Editor’s Note: Previous Picton Gazette contributor Knud Jensen has returned with his look on business. In this submission, he offers points concerning the benefits of small and medium companies securing the services of a board of advisors.
Boards of Advisors (BOA) provide a strategic advantage for small and medium enterprises (SMEs) and start-ups.
By law, every incorporated company must have a director(s), but many SMEs under-use their board of directors. It’s risky to be a member of a board of directors because of the legal responsibilities of a director, even with the availability of board member insurance. People on BOAs face little potential risk since they are not legal members. BOAs make nonbinding recommendations yet they provide many of the benefits of a legal board. A BOA can help restart your business, increase sales, solve problems, and act as a sounding board and offer impartial advice.
Let me provide an example: I sat on the BOA for a midsize company which was put into a situation by its principal lender, resulting in a demand to pay off all debts within a certain time period, making it essential to find cash and refinance the debt. The BOA met weekly (3 members, 2 owners, and the CEO), and we talked frequently. The task in front of us was to save the company by finding new financing. We started by selling assets and restructuring. We found a financial institution that would provide new debt and a revolving operating account. We did a strategic plan for the future and the company is still prospering. The BOA was an impartial advisor in the process, especially when it came to closings and letting employees go. Mind you, things don’t often get this critical.
The BOA provides a forum of impartial experts, which is important for the SME’s strategy and long term goals. The BOA can fill in gaps in expertise and networks. There are many critical steps in the growth of a new company, including new financing (debt or equity), succession/hiring of senior people, and pivoting to a new field (risk assessment). The BOA is invaluable in tackling these issues.
Here is an example of where a BOA would have been helpful.

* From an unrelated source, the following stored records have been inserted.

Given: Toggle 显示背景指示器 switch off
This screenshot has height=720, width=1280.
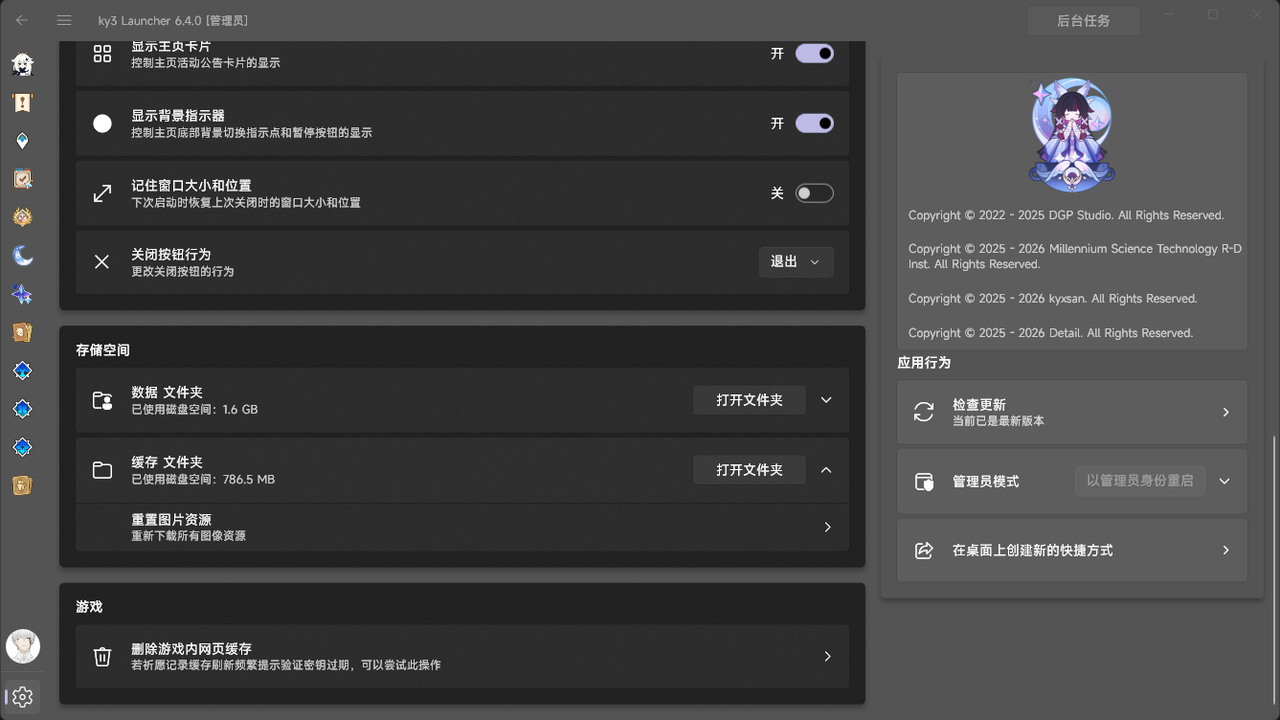Looking at the screenshot, I should click(x=814, y=123).
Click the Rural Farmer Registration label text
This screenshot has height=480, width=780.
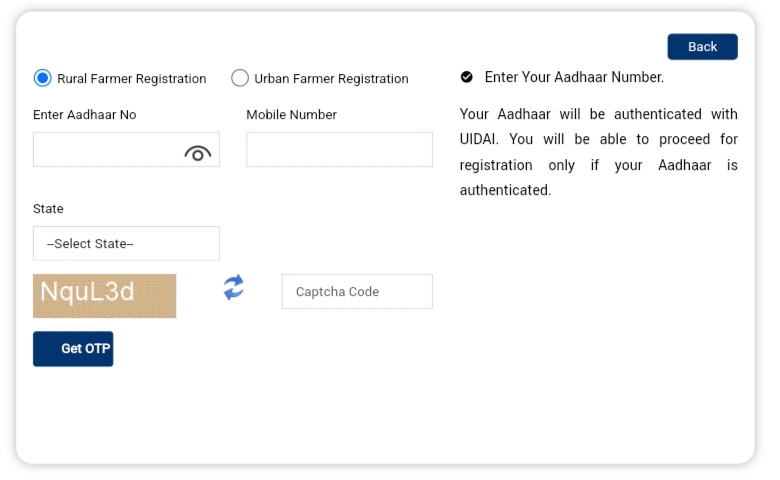click(x=132, y=79)
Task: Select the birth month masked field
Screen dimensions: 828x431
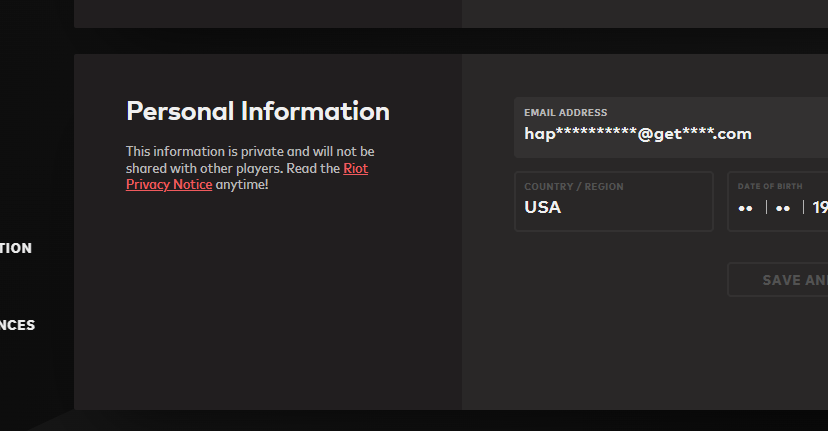Action: click(745, 208)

A small high tech company received an offer from a larger company to purchase the high tech company. This is a good issue to have, but it is also a complex one. An impartial BOA, already familiar with the finances, intellectual property, strategic plan, and goals of the owner, would have been helpful in this situation, especially an advisor who had been through an acquisition, who could lead a discussion of the key issues involved, and who could help evaluate the offer to purchase. Despite the benefits, few SMEs have a BOA. A study by the Business Development Bank of Canada estimated that only 6 per cent of Canadian SMEs have BOAs. Also, they found 86 per cent of companies with BOAs felt that the BOA had made a significant impact on the company. They found companies with BOAs had a 20 per cent higher increase in revenue over 3 years than companies without BOAs. (Disclosure: I was a subject expert for the BDC study.)

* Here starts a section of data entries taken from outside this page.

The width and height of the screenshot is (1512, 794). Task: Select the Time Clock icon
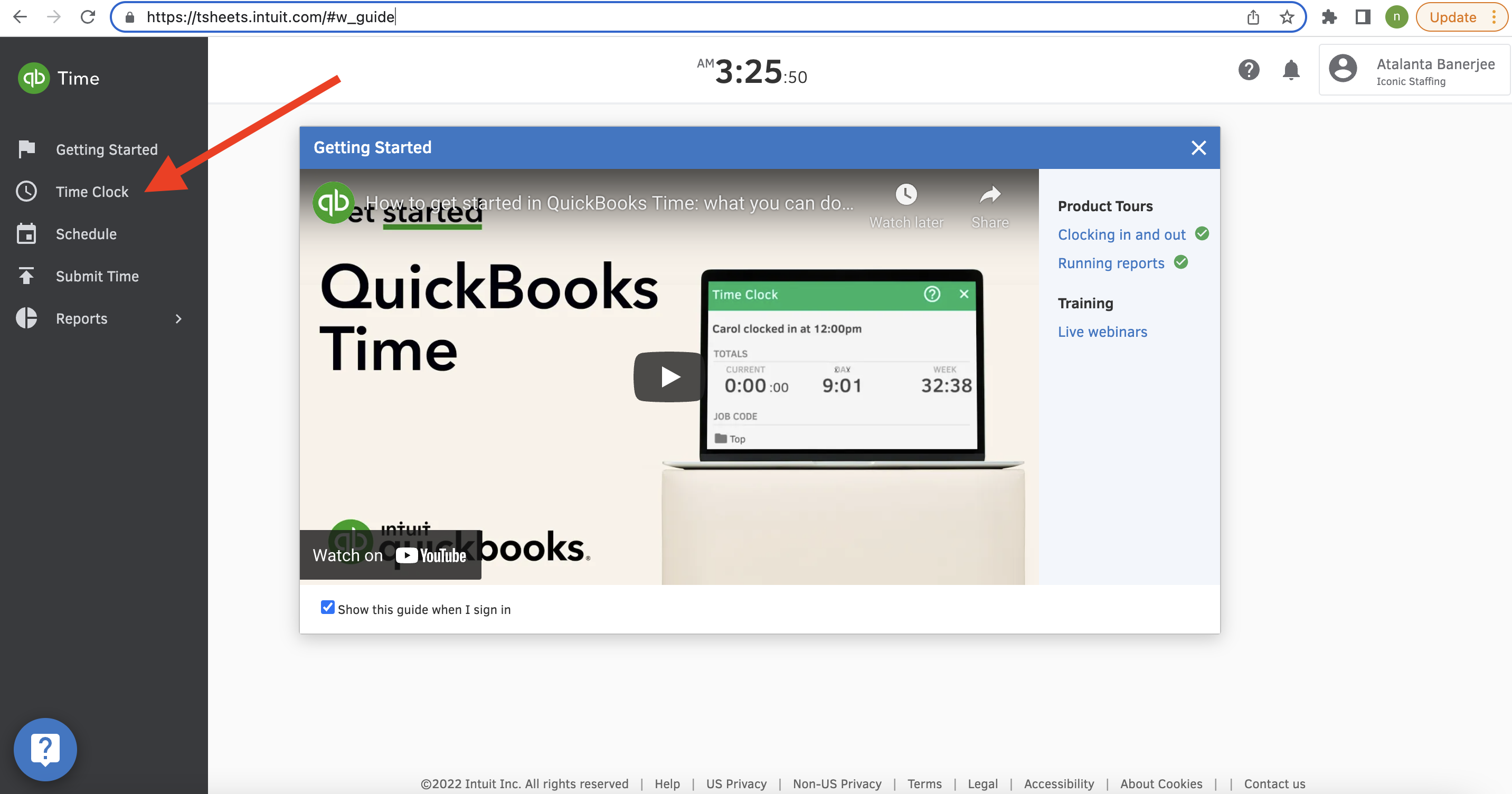click(27, 191)
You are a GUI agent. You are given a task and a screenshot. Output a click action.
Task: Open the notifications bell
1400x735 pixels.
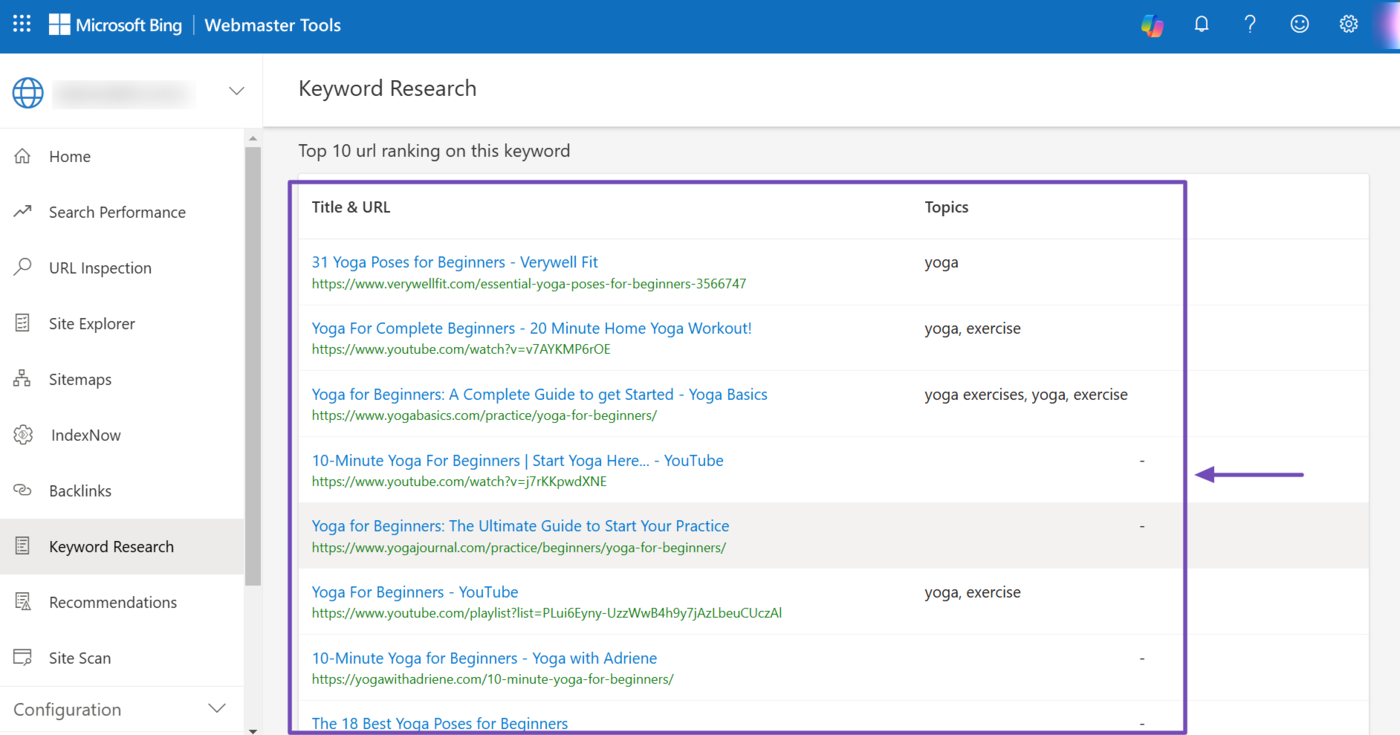tap(1201, 25)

What does a BOA look like? Usually, it is comprised of 3 persons from the company and 3 outsiders, who must be impartial, meaning that your accountant and lawyer should not be on the BOA. Meeting times vary from quarterly to monthly. The BOA is an informal group of experts, experienced in diverse fields, who are there to help with impartial advice.
Knud Jensen is a Professor Emeritus, Ted Rogers School of Management, Department of Strategy, and Entrepreneurship, Ryerson University. As a business advisor, he specializes in helping SMEs grow, and has been a member of BOAs for several SMEs.